The 2018 revival of the Rogers and Hammerstein’s classic musical, Carousel, has just completed its run at the Imperial Theatre in New York City with a sound design that earned the show and its Broadway Sound designer – and Tony winner – Scott Lehrer, with associate Alex Neumann, a Tony nomination this year.
An immediate hit when it first played in 1945, Carousel had to compete hard in the wake of Oklahoma, the first and very successful collaboration between Richard Rogers and Oscar Hammerstein. Hence it is packed with memorable songs, from “If I Loved You” through “June Is Bustin’ Out All Over”, to the popular yet demanding strains of “You’ll Never Walk Alone”.
Lehrer asserts that traditional revivals necessitate a transparent sound system so that the audience can remain unaware of the reinforcement. To achieve this, he made extensive use of TiMax delay-matrix spatialization, and explains, “It’s part of my toolbox and people hear it and they hear my work as sounding better because of it.”
For the audience to hear the full breadth of the 34 actors on the stage, as well as the 26-strong orchestra of solely acoustic instruments, Lehrer created a wide spread of time zones across the stage using TiMax2 SoundHub, to pull as much vocal and orchestral differentiation from the big choral numbers as possible.
He reveals, “When there’s a group of people singing, there can be four people singing lead vocals and we can actually time them across the stage from left to right. Also, when the voices are coming from a wider stereo field time-wise rather than volume-wise, it makes it a lot easier to hear four people singing. We’re not piling them up in one position in the centre of the stage.”

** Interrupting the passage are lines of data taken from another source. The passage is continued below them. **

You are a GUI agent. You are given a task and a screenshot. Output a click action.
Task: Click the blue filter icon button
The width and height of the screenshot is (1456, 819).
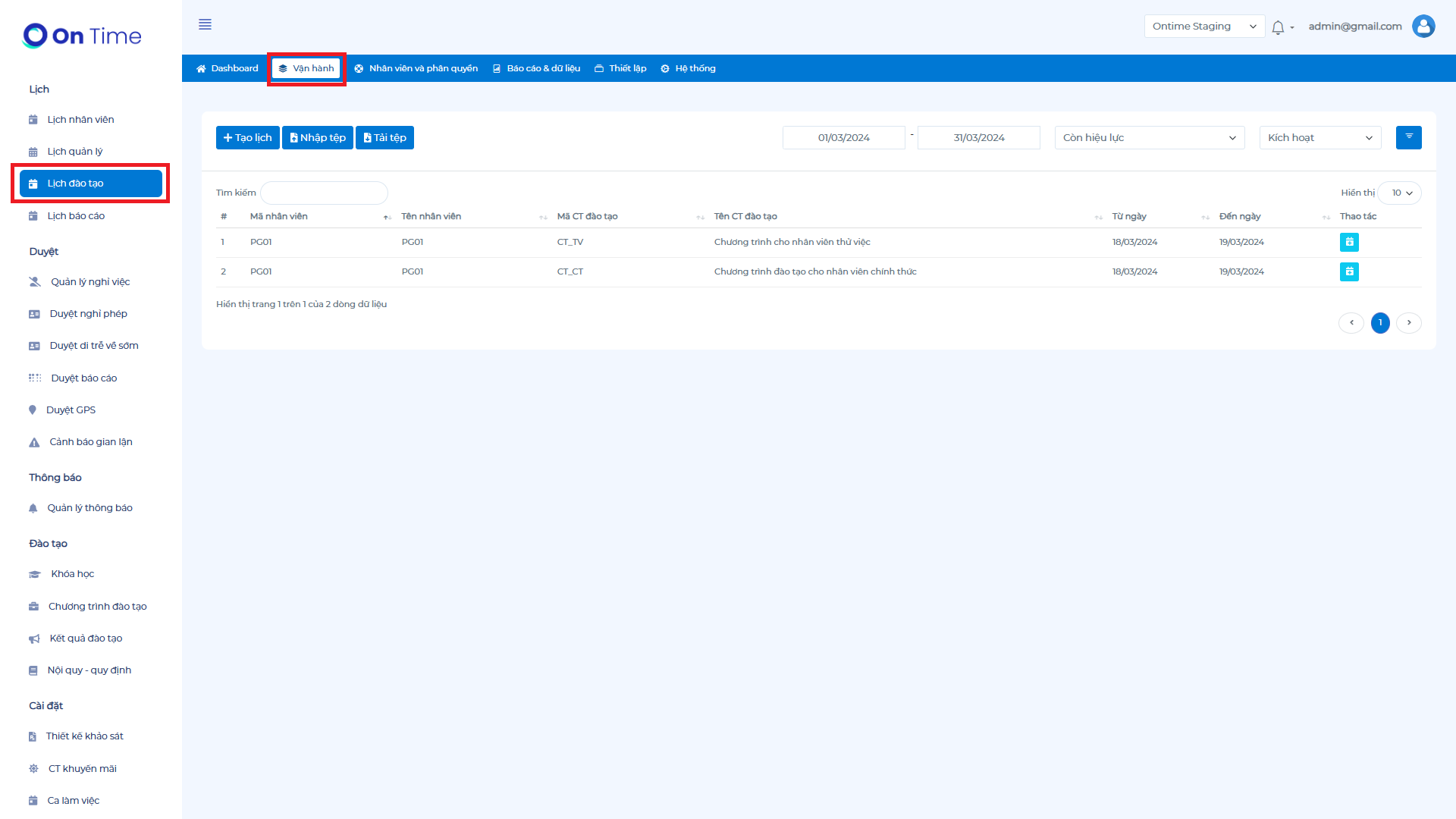pos(1408,137)
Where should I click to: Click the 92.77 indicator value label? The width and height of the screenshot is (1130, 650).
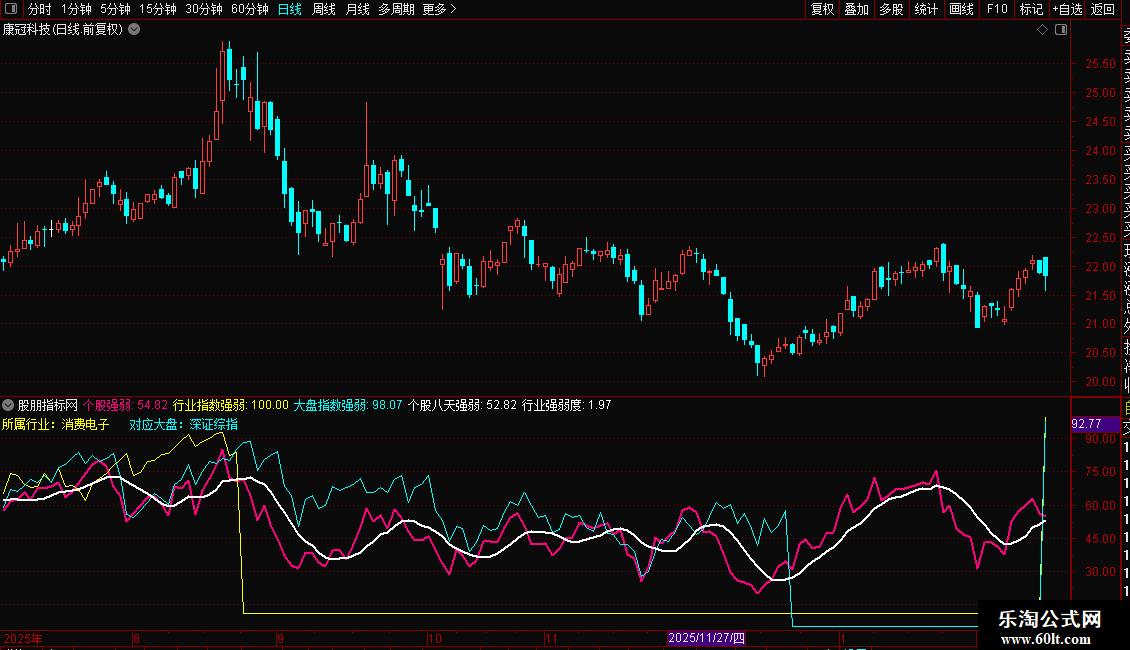[1086, 424]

The TiMax2 Soundhub spatially distributed 40 assorted mic sources from a Yamaha Rivage console onward to a system of flown d&b Y8 line arrays and d&b V7 point source cabinets, with surround content handled by various E Series boxes.
It was Lehrer’s first Tony win that led him straight to TiMax and he’s never looked back. “It was so difficult to use certain other generic dsp processors as a dynamically cue’d delay-matrix that it put me onto TiMax for my next show and I stuck with it. Hence TiMax is now my preference and it contributes to the sonic success of my shows. It’s easy to use and the most straightforward, simple matrix product on the market right now.